Adenosine deaminase (ADA) is the most cost-effective pleural fluid marker for the diagnosis of tuberculous pleural effusion [5,6]. Most widely accepted cut-off value is 40U/l, with a sensitivity and specificity of 92% and 90% respectively for the diagnosis of tuberculous pleurisy [7,8] and such high levels in lymphocytic pleural effusions have also been reported in rheumatoid arthritis, lymphoma, bronchoalveolar carcinoma, mesothelioma, systemic lupus erythematosus, and in seldom cases of mycoplasma and chlamydia pneumonia, psitacosis, paragonimiasis, infectious mononucleosis, brucelosis, familial Mediterranean fever , histoplasma and coccidioidomycosis [9] along with this, one-third of cases of uncomplicated pleural effusions and two-thirds of those of complicated pleural effusions and empyema, both neutrophilic, may have an ADA level higher than 40U/l [10]. In an extensive study in our county through ten years and including 472 episodes of pleural effusion, ADA showed a sensitivity of 89% and specificity of 92% when used alone for the diagnosis of pleural tuberculosis; PPV and NPV values were 69% and 97%, but when combined with lymphocyte proportion higher than 50% specificity and PPV increased to 98% and 90% respectively. Seventy eight out of the 472 episodes (16%) were pleural effusions of miscellaneous origin, and the mean ADA value in pleural fluid in this group was 19U/l, with a standard deviation of 18U/l. Simultaneously, uncomplicated parapneumonic effusion was diagnosed in 92 cases (19%), with a mean ADA value in pleural fluid of 21U/l and a standard deviation of 10U/l [10].

Our patient developed a pleural effusion which fulfilled diagnostic criteria of SBP: within a previous hydrothorax, quickly increasing pleural effusion with more than 500 polymorphonuclear cells/mm3 was objectived, transiently exudative and without evidence of pneumonia on computed tomography. The clinical symptoms with fever and cough and the growth of Streptococcus pneumoniae in sputum culture make reasonable the hypothesis that the source was the respiratory tract; and accidentally we found that ADA level in pleural fluid was increased, which is not previously reported in this type of pleural effusions. It seems rational that pathogenesis of spontaneous bacterial pleuritis from respiratory source and parapneumonic effusion might sometimes be similar, with moving of fluid and cells across the adjacent visceral pleural membrane from the lung; and we might so suggest including SBP within the limited group of pleural effusions which may evolve with a high ADA level.

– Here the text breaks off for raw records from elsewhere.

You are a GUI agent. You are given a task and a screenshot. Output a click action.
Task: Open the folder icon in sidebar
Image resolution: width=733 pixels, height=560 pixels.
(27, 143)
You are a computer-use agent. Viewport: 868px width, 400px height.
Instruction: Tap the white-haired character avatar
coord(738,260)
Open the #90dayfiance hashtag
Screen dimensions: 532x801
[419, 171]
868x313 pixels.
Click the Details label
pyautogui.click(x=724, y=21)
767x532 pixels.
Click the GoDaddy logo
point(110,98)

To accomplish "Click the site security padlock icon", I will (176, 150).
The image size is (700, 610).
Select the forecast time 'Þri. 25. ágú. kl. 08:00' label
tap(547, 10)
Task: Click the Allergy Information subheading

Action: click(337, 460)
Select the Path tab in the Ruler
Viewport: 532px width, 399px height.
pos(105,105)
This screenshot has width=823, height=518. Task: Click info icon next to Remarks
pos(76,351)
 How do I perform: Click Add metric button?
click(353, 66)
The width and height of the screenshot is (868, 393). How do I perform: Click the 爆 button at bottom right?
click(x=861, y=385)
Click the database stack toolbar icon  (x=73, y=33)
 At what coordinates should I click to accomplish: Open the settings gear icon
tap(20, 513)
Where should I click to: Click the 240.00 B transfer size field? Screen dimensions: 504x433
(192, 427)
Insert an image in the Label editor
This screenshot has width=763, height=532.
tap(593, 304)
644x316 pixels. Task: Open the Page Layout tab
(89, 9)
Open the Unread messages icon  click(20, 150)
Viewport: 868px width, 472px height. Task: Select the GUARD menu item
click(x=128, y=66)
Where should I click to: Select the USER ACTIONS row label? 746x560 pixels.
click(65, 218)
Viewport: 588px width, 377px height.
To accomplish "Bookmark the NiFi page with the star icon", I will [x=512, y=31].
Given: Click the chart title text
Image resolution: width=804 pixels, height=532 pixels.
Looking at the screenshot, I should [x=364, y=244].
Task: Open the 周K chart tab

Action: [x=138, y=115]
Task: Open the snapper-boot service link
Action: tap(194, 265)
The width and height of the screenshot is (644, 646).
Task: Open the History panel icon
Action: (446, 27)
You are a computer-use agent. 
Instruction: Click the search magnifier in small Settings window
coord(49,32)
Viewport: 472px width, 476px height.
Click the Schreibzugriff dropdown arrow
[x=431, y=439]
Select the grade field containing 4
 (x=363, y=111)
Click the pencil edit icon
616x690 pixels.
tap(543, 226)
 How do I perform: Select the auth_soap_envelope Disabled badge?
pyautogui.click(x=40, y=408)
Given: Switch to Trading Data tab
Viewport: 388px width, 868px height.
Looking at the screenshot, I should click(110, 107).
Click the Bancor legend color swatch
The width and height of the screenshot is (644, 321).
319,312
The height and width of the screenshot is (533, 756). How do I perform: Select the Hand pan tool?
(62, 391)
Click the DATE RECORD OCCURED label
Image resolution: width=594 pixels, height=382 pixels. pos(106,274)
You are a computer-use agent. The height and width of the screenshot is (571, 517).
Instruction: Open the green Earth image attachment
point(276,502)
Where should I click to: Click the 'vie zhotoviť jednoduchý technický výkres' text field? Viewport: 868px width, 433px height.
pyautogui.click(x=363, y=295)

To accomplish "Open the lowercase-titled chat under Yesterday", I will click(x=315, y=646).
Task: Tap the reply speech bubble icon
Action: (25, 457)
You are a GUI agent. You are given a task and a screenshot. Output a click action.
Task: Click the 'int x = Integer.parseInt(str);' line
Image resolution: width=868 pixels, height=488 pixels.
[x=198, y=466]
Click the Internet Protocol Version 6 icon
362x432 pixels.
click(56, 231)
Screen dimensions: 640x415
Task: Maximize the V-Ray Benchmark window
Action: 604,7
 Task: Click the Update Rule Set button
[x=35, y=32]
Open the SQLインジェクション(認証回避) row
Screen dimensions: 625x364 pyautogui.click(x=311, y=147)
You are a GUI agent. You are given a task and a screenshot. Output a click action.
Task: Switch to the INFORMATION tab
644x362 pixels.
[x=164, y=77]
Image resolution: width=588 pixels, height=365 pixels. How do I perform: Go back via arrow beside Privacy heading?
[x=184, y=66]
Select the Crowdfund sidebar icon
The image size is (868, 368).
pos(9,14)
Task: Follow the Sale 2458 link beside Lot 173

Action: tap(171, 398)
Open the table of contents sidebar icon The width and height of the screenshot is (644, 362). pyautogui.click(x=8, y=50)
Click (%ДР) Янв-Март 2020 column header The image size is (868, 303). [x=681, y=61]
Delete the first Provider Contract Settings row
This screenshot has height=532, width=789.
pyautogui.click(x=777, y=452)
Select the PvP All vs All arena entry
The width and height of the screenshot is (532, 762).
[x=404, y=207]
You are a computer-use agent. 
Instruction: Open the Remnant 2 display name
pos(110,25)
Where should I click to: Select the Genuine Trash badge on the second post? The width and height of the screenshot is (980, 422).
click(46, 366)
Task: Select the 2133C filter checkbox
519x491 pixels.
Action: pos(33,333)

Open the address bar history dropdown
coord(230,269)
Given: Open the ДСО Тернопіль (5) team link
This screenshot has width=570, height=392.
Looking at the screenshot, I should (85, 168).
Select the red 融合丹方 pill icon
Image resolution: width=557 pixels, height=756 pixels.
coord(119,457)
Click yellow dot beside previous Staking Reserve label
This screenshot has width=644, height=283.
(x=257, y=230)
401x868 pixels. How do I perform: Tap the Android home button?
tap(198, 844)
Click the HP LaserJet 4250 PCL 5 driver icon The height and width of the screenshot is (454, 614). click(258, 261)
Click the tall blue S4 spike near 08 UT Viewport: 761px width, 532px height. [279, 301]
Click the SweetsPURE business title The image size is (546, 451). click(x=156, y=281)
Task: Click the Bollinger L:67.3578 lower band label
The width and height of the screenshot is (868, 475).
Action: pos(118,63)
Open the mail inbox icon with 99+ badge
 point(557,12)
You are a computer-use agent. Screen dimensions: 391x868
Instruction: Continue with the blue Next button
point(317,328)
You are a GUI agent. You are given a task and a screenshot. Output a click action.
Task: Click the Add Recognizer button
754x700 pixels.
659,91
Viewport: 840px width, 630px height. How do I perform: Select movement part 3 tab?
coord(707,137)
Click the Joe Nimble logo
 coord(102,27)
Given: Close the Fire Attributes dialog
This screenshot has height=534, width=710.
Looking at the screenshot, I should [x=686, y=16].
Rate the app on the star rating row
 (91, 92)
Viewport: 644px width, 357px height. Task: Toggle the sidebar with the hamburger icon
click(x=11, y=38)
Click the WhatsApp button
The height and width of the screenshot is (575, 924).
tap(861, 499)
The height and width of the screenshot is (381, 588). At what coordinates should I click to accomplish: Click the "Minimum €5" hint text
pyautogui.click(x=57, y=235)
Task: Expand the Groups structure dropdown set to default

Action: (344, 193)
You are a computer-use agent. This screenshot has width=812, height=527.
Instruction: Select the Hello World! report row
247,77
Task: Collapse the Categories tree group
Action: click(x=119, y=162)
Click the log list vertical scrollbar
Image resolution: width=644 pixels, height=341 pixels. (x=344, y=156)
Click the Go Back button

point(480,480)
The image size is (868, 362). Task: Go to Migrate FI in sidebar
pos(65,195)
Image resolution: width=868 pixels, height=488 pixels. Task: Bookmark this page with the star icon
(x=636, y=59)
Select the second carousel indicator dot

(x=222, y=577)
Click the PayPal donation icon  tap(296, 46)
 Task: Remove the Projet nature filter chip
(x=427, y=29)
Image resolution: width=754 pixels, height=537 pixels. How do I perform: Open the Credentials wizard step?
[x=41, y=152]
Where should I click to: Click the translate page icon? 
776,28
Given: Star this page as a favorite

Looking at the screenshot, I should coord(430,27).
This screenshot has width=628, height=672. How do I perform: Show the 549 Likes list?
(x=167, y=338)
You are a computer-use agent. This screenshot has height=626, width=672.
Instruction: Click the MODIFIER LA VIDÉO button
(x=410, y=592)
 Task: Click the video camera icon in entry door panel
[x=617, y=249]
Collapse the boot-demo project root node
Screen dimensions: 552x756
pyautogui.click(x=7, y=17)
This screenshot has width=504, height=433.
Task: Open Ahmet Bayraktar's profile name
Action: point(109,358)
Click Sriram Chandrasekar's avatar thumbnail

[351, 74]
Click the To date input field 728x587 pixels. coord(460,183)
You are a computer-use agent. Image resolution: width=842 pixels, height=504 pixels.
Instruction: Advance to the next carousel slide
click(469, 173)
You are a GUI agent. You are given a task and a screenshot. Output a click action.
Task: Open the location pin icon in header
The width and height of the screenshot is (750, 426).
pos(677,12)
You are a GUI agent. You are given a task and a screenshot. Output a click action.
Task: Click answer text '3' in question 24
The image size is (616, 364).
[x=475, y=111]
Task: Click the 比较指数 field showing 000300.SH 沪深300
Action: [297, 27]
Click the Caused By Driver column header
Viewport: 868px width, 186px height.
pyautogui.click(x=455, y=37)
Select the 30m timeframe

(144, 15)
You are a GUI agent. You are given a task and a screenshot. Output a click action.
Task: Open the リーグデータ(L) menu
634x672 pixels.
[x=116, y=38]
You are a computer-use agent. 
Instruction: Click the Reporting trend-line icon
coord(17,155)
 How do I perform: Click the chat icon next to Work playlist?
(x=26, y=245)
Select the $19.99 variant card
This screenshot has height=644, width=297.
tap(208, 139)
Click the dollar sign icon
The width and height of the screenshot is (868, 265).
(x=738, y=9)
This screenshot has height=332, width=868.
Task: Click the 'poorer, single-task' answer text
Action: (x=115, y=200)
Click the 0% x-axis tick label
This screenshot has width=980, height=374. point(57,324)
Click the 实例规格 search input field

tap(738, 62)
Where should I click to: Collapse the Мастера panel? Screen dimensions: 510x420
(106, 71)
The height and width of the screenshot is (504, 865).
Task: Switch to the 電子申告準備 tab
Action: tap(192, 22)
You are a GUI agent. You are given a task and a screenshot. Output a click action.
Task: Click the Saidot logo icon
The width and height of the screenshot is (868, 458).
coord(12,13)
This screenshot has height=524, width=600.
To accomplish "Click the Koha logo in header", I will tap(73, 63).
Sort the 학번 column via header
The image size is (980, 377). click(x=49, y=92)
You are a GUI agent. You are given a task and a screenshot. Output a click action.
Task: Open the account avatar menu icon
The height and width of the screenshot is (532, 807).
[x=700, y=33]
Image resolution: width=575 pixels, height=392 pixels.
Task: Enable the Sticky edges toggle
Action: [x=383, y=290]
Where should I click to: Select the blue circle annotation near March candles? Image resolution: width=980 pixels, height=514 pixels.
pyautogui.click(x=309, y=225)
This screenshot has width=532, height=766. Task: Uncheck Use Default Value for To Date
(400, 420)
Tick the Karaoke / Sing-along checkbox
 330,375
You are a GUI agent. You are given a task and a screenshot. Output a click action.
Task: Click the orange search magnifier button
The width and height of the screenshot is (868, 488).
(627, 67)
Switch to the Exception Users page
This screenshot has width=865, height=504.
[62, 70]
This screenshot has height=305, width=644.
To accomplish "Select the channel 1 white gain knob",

  1. Light RW (2013) Pleural Diseases. (6th edn) Lippincot, Williams and Wilkins, Baltimore, USA: 144-147.

  2. Tu CY, Chen CH (2012) Spontaneous bacterial empyema. Curr Opin Pulm Med 18: 355-358.

  3. Chen CH, Shih CM, Chou JW, Liu YH, Hang LW, et al. (2011) Outcome predictors of cirrhotic patients with spontaneous bacterial empyema. Liver Int 31: 417-424.

  4. Xiol X, Castellote J, Baliellas C, Ariza J, Gimenez Roca A, et al. (1990) Spontaneous bacterial empyema in cirrhotic patients: analysis of eleven cases. Hepatology 11: 365-370.

  5. Porcel JM (2009) Tuberculous pleural effusion. Lung 187: 263-270.

  6. Krenke R, Korczynski P. (2010) Use of pleural fluid levels of adenosine deaminase and interferon gamma in the diagnosis of tuberculous pleuritis. Curr Opin Pulm Med 16: 367-375.

  7. Greco S, Girardi E, Masciangelo R, Capoccetta GB, Saltini C (2003) Adenosine deaminase and interferon gamma measurements for the diagnosis of tuberculous pleurisy: a meta-analysis. Int J Tuberc Lung Dis 7: 777-786.

  8. Liang QL, Shi HZ, Wang K, Qin SM, Qin XJ (2008) Diagnostic accuracy of adenosine deaminase in tuberculous pleurisy: a meta-analysis. Respir Med 102: 744-754.

  9. Gopi A, Madhavan SM, Sharma SK, Sahn SA (2007) Diagnosis and treatment of tuberculous pleural effusion in 2006. Chest 131: 880-889.

  10. Garcia-Zamalloa A, Taboada-Gomez J (2012) Diagnostic accuracy of adenosine deaminase and lymphocyte proportion in pleural fluid for tuberculous pleurisy in different prevalence scenarios. PLoS One 7: e38729.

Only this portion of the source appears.